Hoses, dummy couplers, and hanger hardware
The air lines themselves are the coiled or straight hoses that run from the tractor's cab-mounted gladhands back to the trailer. Look for:
- Chafing and rub-through where the coils drag on the deck plate, the fifth wheel, or the frame. A worn spot becomes a blowout.
- Kinks and ice in cold weather. Water that got past the air dryer collects in low spots and freezes, choking the line.
- Dummy (dead-end) couplers on the tractor and trailer. Parking the gladhands on a dummy coupler keeps the seals clean and the lines free of road spray when the trailer is dropped.
Keep the hoses supported by their tender or hanger so they don't drag on the catwalk, and route them so a hard turn doesn't yank a gladhand loose.

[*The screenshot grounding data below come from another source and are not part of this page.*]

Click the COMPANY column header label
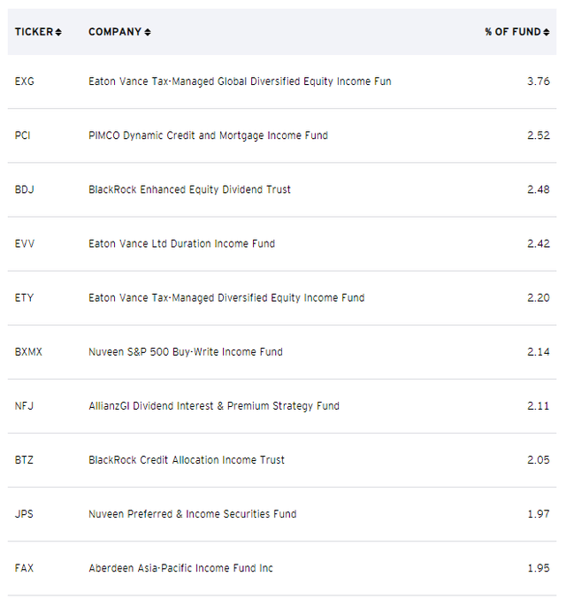Viewport: 566px width, 607px height. pos(115,32)
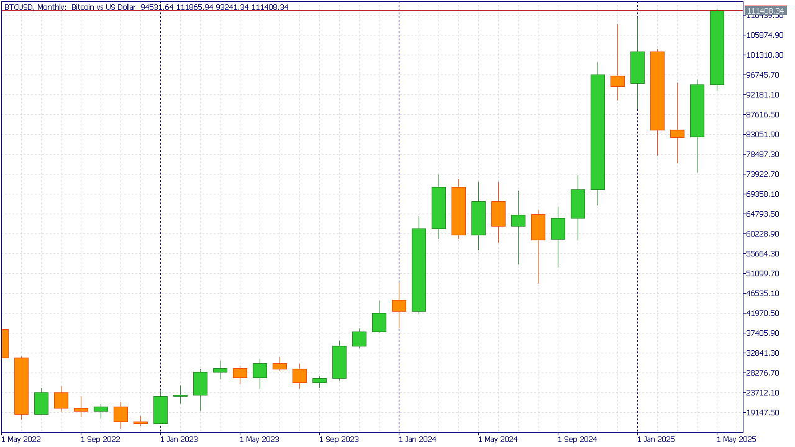Click the red horizontal current price line

(x=373, y=11)
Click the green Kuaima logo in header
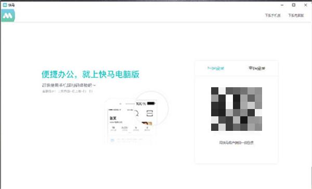Viewport: 312px width, 189px height. coord(8,15)
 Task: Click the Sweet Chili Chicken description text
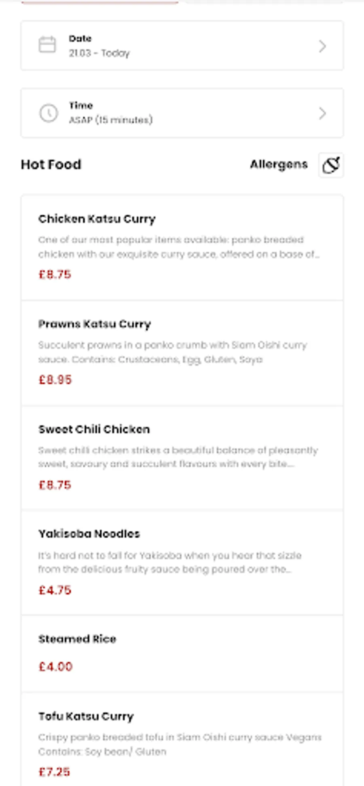click(x=178, y=457)
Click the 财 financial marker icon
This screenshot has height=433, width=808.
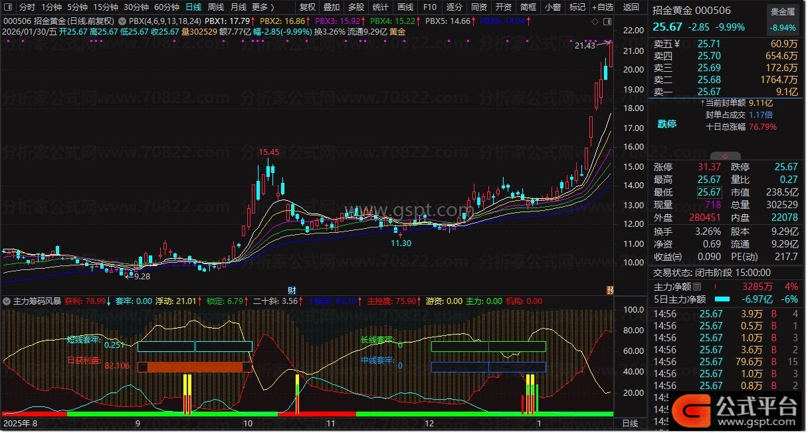coord(291,290)
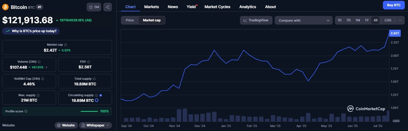Switch to the Markets tab

(151, 7)
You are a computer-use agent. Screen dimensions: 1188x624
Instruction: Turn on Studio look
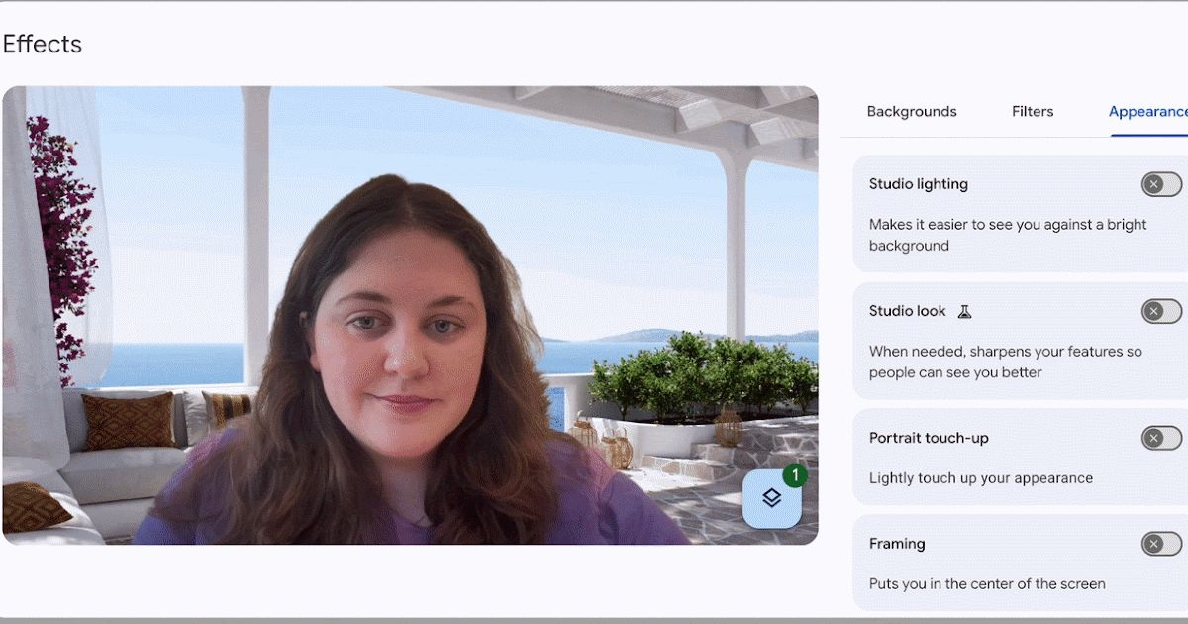point(1159,311)
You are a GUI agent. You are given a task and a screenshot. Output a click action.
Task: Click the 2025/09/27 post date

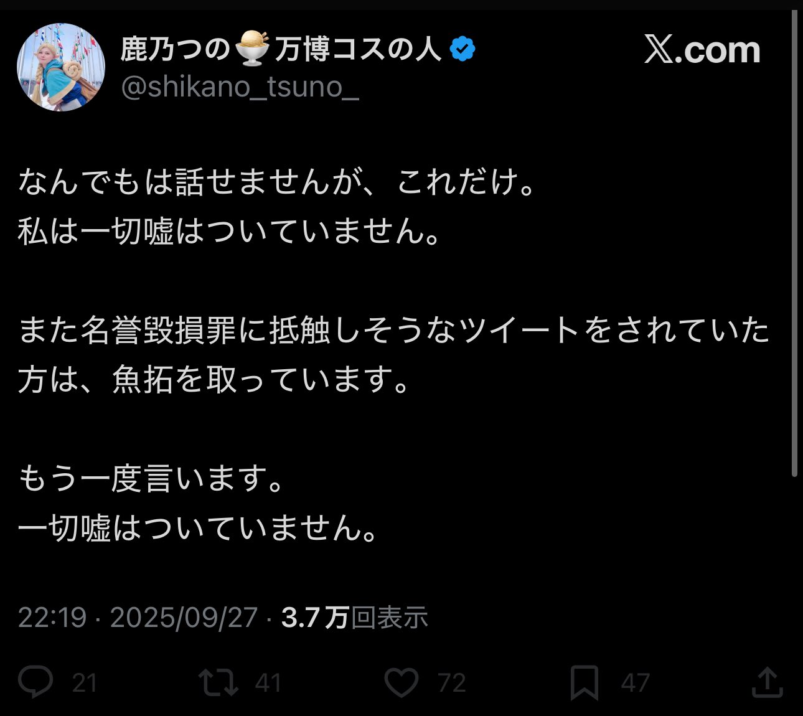click(x=184, y=618)
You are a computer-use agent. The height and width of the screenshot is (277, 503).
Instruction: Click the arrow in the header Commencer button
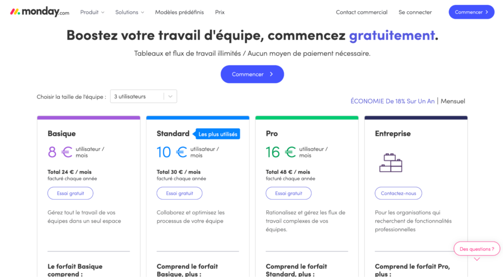pos(487,12)
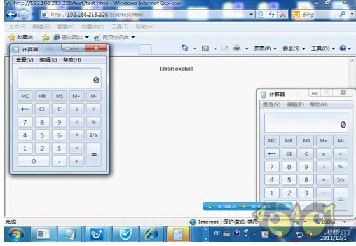This screenshot has height=246, width=356.
Task: Click the IE back navigation arrow
Action: click(11, 15)
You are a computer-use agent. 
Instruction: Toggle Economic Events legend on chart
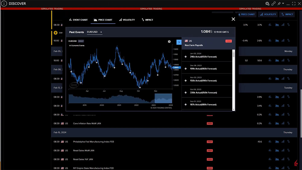[x=77, y=46]
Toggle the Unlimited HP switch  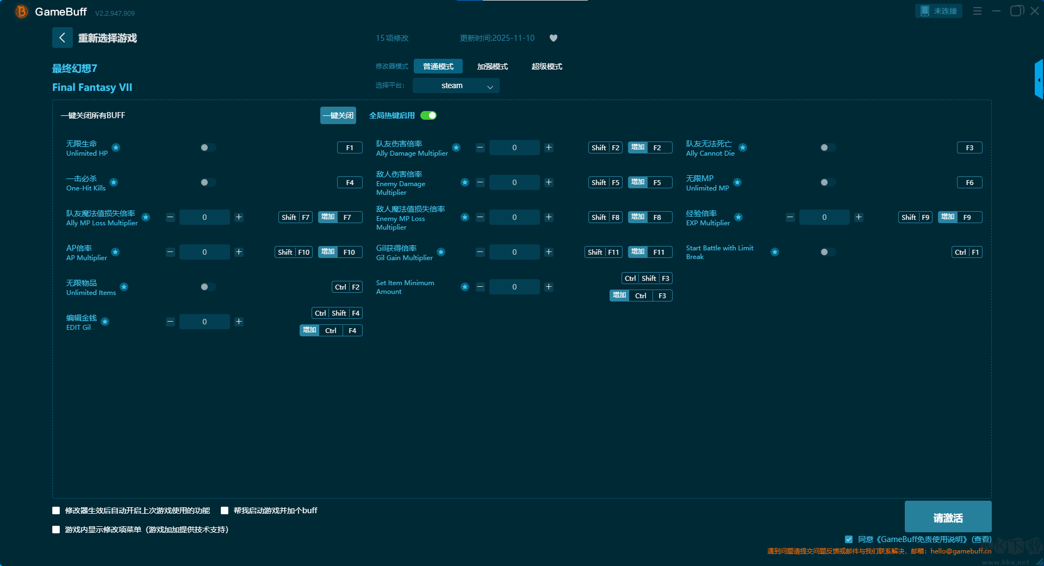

A gladhand that pops apart under way vents the emergency line and sets the trailer brakes — safe, but not something you want happening in traffic.
Finding a coupling leak
If the compressor is short-cycling or the system won't hold pressure overnight, the gladhands are an easy first suspect. Charge the system fully, shut the engine off, and brush soapy water on each coupling and along the hoses — bubbles show the leak. Check the seal faces first, then the hose crimps and the gladhand-to-hose fittings. A coupling leak is one branch of a broader problem; if you've ruled out the gladhands and the trailer is still bleeding down, work through why an air brake system loses pressure methodically rather than throwing parts at it.
Gladhands and their seals are the cheapest, most-ignored parts in the air system, yet a torn ring can idle a truck as surely as a failed compressor. Inspect them at every trailer swap, carry spare seals, and never assume blue-to-blue and red-to-red got connected right just because the palms locked.